Estira y relaja. Duración: 10 min. Para terminar, pon música suave. Vamos a estirar los músculos que hemos trabajado y a relajar el resto del cuerpo. No te olvides de inspirar antes y exhalar al estirar. Mantén cada estiramiento unos 20 segundos:

– Estiramiento de glúteo. Cruza una pierna por delante de la otra y gira tronco hacia el glúteo hasta sentir el estiramiento. Si estás incómoda, estira la pierna de abajo.

– Estiramiento de glúteo. Tumbada boca arriba, piernas en 90º. Cruza una apoyando el borde exterior del pie sobre el muslo. Coge con tus brazos la otra pierna y mantén posición.
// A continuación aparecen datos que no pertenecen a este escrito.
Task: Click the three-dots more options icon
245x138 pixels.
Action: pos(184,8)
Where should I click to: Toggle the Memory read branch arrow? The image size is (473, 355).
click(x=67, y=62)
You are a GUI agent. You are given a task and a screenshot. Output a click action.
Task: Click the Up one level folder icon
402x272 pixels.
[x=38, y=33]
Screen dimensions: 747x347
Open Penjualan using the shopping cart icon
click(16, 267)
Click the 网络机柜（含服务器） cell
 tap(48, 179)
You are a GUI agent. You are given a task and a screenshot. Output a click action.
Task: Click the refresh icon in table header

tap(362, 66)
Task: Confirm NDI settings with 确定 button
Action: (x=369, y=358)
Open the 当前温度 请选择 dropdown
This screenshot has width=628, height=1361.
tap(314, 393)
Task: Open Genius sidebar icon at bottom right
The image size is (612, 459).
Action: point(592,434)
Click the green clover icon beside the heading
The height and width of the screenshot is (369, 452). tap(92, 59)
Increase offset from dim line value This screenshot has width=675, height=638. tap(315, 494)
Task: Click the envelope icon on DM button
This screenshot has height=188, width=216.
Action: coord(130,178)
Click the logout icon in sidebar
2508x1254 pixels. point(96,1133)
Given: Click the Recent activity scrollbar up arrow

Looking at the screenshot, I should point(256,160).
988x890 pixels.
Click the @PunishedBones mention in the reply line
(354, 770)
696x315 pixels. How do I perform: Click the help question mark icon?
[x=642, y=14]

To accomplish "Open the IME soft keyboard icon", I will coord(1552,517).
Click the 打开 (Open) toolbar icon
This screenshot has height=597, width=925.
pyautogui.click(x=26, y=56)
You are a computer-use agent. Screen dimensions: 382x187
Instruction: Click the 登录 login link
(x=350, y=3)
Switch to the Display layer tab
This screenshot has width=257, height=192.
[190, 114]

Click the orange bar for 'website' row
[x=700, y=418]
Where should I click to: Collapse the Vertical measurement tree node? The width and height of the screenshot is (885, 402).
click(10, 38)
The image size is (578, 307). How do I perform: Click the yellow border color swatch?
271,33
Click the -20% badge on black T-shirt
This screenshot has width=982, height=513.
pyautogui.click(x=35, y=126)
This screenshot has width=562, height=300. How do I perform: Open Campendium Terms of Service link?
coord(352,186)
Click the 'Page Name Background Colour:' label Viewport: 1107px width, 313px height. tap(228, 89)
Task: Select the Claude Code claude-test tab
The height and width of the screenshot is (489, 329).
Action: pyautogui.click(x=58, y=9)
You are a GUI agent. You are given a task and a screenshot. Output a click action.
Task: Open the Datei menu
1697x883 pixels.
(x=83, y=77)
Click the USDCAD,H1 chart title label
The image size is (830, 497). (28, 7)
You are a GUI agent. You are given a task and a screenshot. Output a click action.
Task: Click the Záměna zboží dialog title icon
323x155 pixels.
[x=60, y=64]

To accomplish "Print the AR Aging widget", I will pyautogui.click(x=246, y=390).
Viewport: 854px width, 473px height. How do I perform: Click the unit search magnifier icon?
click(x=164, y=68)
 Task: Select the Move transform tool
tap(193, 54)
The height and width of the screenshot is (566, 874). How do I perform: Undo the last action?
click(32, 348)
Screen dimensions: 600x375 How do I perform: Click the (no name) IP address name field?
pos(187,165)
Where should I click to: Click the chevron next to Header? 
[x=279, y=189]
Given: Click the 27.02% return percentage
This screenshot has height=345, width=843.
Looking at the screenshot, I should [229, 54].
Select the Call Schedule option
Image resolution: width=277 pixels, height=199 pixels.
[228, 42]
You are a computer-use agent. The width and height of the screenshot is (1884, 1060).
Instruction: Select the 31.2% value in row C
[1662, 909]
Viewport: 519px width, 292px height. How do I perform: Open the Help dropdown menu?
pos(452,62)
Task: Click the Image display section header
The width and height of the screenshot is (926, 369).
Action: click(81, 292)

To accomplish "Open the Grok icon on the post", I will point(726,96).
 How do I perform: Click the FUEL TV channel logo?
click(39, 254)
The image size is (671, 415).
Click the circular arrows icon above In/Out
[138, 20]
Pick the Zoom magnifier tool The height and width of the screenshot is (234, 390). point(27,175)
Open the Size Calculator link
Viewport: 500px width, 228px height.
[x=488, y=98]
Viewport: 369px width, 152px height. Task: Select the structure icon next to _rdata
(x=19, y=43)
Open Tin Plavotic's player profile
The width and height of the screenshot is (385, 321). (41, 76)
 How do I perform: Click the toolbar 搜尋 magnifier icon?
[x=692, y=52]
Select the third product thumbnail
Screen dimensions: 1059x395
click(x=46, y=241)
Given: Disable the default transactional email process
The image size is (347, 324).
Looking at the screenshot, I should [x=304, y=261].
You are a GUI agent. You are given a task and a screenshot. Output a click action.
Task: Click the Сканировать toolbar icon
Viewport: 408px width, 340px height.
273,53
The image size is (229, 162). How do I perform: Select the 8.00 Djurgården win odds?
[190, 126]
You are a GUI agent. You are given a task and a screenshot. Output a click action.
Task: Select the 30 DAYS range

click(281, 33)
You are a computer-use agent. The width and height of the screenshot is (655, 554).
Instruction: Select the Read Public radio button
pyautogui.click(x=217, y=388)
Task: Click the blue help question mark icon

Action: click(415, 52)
– Posición del bebé. Estira los aductores y relaja la espalda en esta cómoda postura. Junta los talones, abre las piernas y estira la espalda.

En el gym

– Clases de Power Plate (plataforma vibratoria). Estimula la musculatura del glúteo gracias al poder de las vibraciones.

– Clases de Bosu (plataforma inestable). Diviértete en esta clase mejorando la tonicidad de tus glúteos.

– Clases de BodyJump (camas elásticas). No hay palabras para describir esta clase…prepara tu culo.

– Clases de BodyPump (tonificación muscular). Prepárate para los tracks de piernas.

– Clases de BodyStep (tonificación sobre step). Endurece tus glúteos trabajando sobre el step al ritmo de la música.

– Clases de GymStick Training (tonificación con GymStick). Esta increíble “barrita” hará que tus glúteos exploten.

– Clases de Spinning (trabajo cardiovascular sobre bicicleta). Sube las montañas más altas pedaleando sin parar… cuando termines nos cuentas qué tal está tu trasero.

Cuidados en la ducha
Completa tu sesión de entrenamiento con los siguientes cuidados: – Termina la ducha con agua fría por las piernas para activar la circulación.

– Usa un producto exfoliante -puede ser azúcar mezclado con aceite de oliva- y aprovecha para darte un buen masaje en los glúteos.

– Aplícate una capa generosa de crema hidratante y date otro masaje.